I closed a Web server this week on which I had created a Drupal and MediaWiki site on special education. The site was functional for about two years, which is an eternity online. The reality is that online communities come and go so rapidly that what was popular a year or two ago is often "inactive" now.

There are dozens of Yahoo groups that are dedicated to special education. Most of these were active five years ago, but have since fallen out of favor with users. Just as the Usenet groups and most "listservs" have faded away in the last five years, so have many online forums.

The Internet has accelerated the speed with which a community grows, propers, and then declines. The timeline of the Internet is punctuated by technologies and business ideas that were "hot" for a moment. When is the last time you used IRC or read a newsgroup? Remember CompuServe? Prodigy? And Netscape was nearly synonymous with the World Wide Web.
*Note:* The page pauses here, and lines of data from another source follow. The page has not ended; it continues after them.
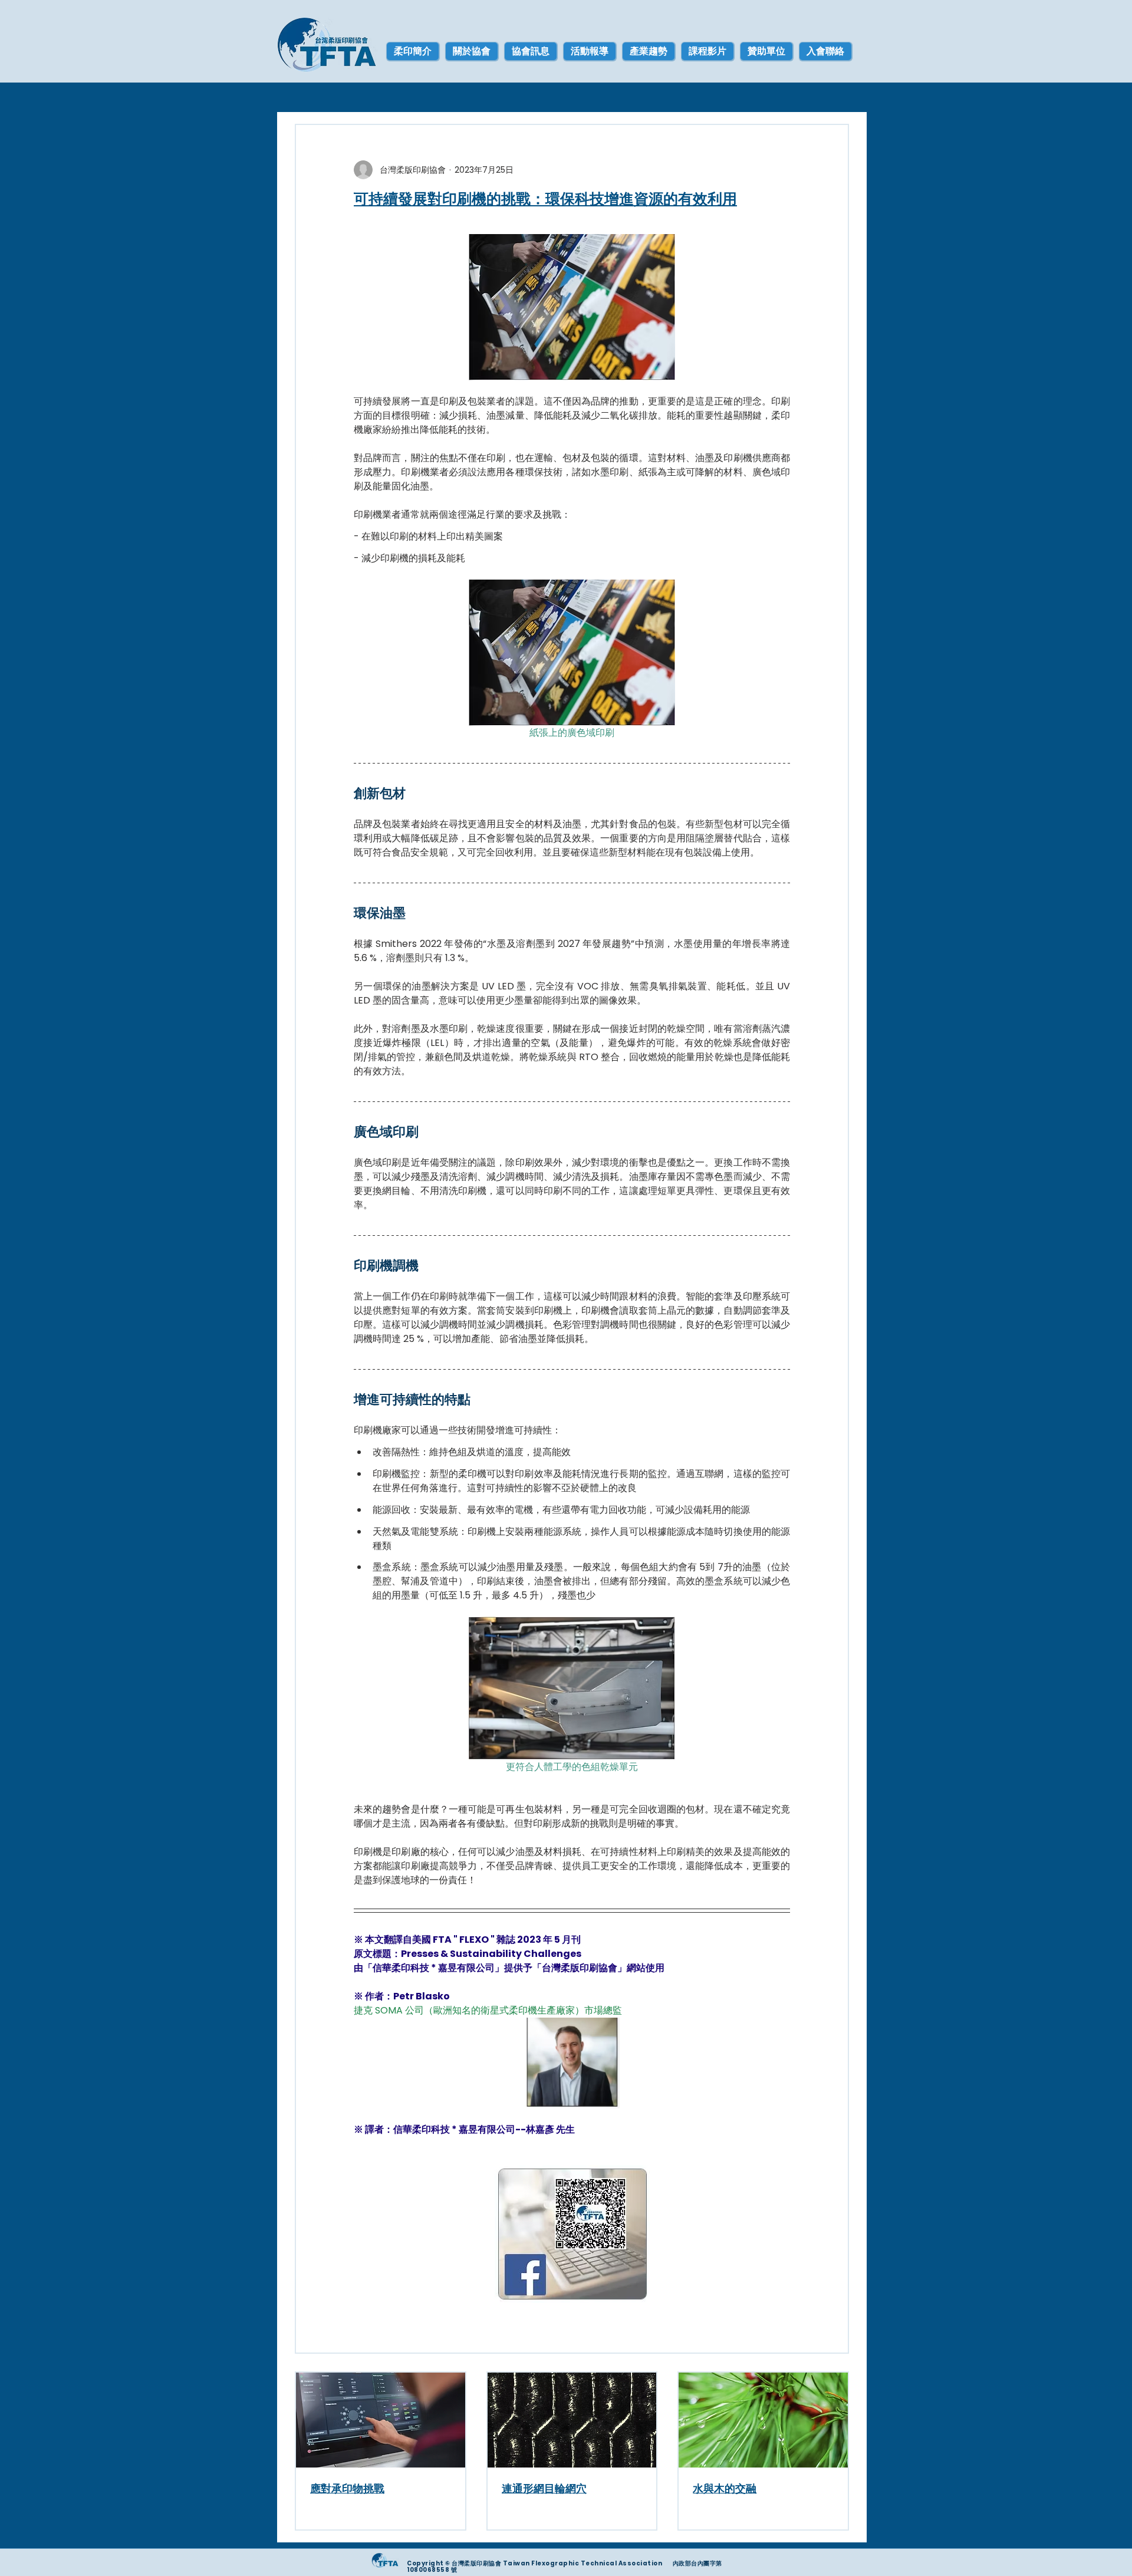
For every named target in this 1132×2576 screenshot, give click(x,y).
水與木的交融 (724, 2488)
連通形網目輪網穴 (544, 2488)
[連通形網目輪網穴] (572, 2420)
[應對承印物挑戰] (380, 2420)
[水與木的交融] (763, 2420)
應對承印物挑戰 (347, 2488)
Many of us live in physical regions or communities for decades, even lifetimes. I've read that most people end up living and dying within 500 miles of their birthplaces. Humans demonstrate a bond to physical communities we simply haven't developed, and might never develop, with online settings. I read a study in "Population and Environment" finding only 92,000 U.S. citizens migrated in or out of California in the 1980s (international numbers were much higher). Thirty million Californians remained in the state.

We enter and exit online communities impulsively. We form few lasting online bonds. For the most part, we use online spaces for a purpose. Once the purpose is met, we exit. How many truly close, lasting friendships are formed online? They come and go, like most school year friendships.

I wonder if Web pages will matter in a decade. I now read more news and information via non-browser technologies. My iPod Touch is my primary Internet device. Specialized applications present the information. The Web? I navigate it indirectly.

Many of my colleagues in education talk about Second Life and other "virtual worlds" as the future. I don't think that's the case -- Second Life has already "come and gone" for most Internet users. My students scoffed at the mere thought of using Second Life -- they'd rather use video chat and see real people. I don't know if online game worlds last longer or not, since I don't play any multiplayer games.

I miss FidoNet and BBS systems. I miss the sense of community I felt on CompuServe. Increasingly, the Web seems more like television and pop culture magazines -- video, audio, and very short articles. Even blogs with comments sections seem less about dialogue and discussion than they are about ranting and some level of narcissism.

Yeah, I'm a curmudgeon. I miss the Golden Years of online communities.